ECLI:NL:RVS:2005:AS3207

Raad van State

Datum uitspraak
19 januari 2005
Publicatiedatum
4 april 2013
Zaaknummer
200404238/1
Instantie
Raad van State
Type
Uitspraak
Rechtsgebied
Bestuursrecht; Omgevingsrecht
Procedures
  • Hoger beroep
Rechters
Vindplaatsen
  • Rechtspraak.nl
AI samenvatting door LexboostAutomatisch gegenereerd

Hoger beroep tegen niet-ontvankelijk verklaring van beroep inzake bouwvergunning voor beeld in Apeldoorn

In deze zaak gaat het om een hoger beroep van de Wijkvereniging Berg & Bos tegen een uitspraak van de rechtbank Zutphen, die op 14 april 2004 het beroep van appellante niet-ontvankelijk verklaarde. De zaak betreft een bouwvergunning die op 2 augustus 2000 door het college van burgemeester en wethouders van Apeldoorn is verleend voor het plaatsen van een beeld op een perceel in Apeldoorn. De Wijkvereniging Berg & Bos, appellante, heeft bezwaar gemaakt tegen deze vergunning, maar het college heeft dit bezwaar op 16 september 2003 ongegrond verklaard en de bouwvergunning gehandhaafd. De rechtbank heeft geoordeeld dat appellante niet-ontvankelijk was in haar beroep omdat zij geen bezwaar had gemaakt tegen het oorspronkelijke besluit van 2 augustus 2000, zoals vereist volgens artikel 6:13 van de Algemene wet bestuursrecht (Awb).

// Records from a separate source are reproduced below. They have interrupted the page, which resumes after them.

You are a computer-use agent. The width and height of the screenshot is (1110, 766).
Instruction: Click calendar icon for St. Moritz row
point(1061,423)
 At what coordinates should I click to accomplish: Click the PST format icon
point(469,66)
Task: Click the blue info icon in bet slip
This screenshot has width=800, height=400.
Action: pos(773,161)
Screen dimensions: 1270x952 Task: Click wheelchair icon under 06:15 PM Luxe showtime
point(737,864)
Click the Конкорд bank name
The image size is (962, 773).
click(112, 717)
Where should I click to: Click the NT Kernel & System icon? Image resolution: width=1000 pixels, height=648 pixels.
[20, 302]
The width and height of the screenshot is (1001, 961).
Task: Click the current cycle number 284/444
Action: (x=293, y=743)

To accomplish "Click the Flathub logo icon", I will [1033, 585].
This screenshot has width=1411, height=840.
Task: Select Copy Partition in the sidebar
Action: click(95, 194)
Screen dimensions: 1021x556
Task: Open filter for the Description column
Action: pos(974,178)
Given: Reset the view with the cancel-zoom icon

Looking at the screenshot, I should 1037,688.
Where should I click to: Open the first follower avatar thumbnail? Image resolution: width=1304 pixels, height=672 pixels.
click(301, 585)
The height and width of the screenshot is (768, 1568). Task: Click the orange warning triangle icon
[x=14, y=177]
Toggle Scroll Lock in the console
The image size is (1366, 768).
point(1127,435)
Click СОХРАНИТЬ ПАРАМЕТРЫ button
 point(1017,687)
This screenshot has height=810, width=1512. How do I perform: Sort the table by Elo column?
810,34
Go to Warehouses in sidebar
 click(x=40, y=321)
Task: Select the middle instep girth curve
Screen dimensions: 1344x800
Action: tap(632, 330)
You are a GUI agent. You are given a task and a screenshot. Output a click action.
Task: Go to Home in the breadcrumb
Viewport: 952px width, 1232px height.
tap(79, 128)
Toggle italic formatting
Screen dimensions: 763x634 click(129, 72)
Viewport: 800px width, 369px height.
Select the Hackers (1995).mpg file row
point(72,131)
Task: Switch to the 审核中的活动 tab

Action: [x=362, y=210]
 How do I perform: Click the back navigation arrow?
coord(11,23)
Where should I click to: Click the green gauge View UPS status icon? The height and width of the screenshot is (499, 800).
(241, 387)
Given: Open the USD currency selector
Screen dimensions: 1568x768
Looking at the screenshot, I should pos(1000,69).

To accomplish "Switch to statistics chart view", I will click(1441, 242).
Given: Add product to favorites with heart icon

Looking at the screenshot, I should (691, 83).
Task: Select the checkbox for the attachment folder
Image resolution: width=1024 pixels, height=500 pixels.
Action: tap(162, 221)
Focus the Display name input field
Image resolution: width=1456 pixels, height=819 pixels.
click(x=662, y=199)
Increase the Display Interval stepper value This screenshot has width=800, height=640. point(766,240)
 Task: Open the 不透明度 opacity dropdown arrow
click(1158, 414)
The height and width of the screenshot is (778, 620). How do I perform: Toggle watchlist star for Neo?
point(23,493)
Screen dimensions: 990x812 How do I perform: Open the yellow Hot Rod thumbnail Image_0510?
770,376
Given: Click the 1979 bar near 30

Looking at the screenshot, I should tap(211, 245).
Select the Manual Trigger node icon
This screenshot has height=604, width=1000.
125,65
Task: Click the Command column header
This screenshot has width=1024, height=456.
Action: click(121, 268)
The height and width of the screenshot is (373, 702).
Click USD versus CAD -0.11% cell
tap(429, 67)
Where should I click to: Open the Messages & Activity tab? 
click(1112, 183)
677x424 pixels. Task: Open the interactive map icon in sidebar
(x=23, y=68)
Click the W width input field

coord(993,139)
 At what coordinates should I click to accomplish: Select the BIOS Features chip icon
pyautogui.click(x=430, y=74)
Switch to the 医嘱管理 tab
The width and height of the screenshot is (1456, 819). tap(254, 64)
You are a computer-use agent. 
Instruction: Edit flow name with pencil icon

Appellante heeft in hoger beroep betoogd dat de rechtbank ten onrechte haar beroep niet-ontvankelijk heeft verklaard. De Afdeling bestuursrechtspraak van de Raad van State heeft echter geoordeeld dat de rechtbank terecht heeft vastgesteld dat appellante het bezwaar tegen het besluit van 2 augustus 2000 heeft ingetrokken. De formulering in de brief van appellante van 1 augustus 2002, waarin zij aangeeft dat het bezwaarschrift wordt ingetrokken, laat geen ruimte voor de conclusie dat er voorwaarden aan de intrekking zijn verbonden. De Afdeling heeft het hoger beroep ongegrond verklaard en de uitspraak van de rechtbank bevestigd.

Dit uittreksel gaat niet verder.